PROBLEM STATEMENT: Which lines of the items below contain the string "dimensions", matching case exactly? Pull out each such line in full.

AVAILABLE DATA:
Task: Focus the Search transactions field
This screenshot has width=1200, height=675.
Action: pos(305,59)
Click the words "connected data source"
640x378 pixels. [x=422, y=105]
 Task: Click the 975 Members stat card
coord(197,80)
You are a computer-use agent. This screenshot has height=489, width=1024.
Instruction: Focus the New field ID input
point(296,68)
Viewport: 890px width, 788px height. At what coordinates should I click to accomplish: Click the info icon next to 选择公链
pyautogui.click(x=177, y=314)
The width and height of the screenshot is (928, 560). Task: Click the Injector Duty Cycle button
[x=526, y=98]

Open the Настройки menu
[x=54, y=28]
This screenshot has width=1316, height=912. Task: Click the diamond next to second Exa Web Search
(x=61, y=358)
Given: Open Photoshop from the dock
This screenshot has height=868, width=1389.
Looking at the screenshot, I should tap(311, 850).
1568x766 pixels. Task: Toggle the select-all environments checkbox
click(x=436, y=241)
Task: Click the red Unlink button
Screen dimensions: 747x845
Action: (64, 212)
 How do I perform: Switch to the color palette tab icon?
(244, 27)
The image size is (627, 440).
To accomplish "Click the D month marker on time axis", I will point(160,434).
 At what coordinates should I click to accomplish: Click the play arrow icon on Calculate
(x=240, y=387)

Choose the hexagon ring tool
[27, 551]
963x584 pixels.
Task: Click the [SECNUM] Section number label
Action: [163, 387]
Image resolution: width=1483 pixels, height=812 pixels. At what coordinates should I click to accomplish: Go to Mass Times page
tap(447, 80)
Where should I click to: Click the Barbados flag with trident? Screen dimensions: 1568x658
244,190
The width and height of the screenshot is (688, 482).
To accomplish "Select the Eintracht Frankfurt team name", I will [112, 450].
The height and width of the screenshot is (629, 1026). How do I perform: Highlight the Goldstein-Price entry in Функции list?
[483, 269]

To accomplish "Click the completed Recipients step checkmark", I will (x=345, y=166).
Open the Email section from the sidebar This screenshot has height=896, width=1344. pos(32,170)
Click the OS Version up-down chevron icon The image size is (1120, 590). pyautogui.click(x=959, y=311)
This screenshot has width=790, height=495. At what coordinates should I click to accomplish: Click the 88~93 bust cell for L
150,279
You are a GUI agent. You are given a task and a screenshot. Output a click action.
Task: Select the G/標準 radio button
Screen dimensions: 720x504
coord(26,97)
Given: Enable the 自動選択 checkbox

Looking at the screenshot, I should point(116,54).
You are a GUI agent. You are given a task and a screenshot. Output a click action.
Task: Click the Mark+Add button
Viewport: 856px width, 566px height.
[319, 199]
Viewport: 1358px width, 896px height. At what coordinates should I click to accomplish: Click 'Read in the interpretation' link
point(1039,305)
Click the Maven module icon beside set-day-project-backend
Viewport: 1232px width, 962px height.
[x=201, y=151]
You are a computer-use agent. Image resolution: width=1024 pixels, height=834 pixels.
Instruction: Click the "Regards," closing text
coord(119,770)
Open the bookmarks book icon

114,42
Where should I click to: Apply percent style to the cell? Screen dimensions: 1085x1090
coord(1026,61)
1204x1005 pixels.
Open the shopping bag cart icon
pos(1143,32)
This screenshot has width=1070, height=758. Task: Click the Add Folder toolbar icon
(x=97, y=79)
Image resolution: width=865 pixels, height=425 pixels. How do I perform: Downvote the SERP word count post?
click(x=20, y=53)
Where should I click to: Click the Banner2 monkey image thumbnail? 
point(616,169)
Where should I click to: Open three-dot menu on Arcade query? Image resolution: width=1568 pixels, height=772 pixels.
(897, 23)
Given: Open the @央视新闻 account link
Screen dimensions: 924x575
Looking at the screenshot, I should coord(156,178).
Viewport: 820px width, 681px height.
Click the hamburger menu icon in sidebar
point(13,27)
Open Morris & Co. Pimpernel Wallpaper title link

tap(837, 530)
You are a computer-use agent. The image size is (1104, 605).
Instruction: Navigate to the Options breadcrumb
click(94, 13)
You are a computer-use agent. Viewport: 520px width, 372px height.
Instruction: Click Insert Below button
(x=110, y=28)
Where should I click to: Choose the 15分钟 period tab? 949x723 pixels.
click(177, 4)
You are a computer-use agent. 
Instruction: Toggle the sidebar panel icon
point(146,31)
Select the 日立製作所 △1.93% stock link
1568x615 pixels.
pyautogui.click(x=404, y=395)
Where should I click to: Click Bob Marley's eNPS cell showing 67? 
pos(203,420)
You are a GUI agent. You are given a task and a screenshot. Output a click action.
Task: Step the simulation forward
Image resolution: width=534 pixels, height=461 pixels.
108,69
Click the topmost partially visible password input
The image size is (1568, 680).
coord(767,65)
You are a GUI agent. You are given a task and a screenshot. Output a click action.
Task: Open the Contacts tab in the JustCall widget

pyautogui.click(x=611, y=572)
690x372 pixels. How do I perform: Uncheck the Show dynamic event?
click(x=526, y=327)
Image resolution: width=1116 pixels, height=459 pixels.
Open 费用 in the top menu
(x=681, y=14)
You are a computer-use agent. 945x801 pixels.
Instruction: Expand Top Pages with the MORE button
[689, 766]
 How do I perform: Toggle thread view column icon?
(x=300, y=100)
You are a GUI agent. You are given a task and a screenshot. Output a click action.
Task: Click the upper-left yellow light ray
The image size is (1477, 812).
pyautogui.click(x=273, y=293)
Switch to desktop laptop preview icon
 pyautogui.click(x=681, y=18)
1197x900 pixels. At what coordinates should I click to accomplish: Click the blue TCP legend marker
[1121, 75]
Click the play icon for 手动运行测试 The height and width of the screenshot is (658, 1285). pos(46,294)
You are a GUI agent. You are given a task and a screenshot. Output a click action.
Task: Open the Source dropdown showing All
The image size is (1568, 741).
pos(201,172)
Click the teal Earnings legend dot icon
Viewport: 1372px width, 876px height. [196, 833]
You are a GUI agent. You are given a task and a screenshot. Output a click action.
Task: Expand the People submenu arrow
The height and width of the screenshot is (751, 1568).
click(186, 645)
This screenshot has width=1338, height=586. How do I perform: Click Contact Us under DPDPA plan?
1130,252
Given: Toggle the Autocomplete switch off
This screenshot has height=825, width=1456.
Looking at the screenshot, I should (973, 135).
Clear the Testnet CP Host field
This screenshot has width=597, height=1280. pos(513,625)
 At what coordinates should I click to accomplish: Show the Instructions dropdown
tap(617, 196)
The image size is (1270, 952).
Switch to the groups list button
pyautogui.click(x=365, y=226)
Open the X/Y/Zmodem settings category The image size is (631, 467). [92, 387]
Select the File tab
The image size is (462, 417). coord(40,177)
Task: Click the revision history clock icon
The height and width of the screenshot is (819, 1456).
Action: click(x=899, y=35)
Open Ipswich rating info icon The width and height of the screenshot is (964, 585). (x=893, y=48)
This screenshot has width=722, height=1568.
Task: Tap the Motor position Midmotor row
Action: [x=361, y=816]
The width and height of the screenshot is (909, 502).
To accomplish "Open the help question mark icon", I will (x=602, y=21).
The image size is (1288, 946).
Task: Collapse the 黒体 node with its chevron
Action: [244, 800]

THE COMPLETED TASK:
Screen dimensions: 747x845
Where should I click to: Click the Barbados flag with trident? Screen dimensions: 1568x658
Screen dimensions: 720x504
Where should I click to: Apply percent style to the cell? Screen dimensions: 1085x1090
Screen dimensions: 924x575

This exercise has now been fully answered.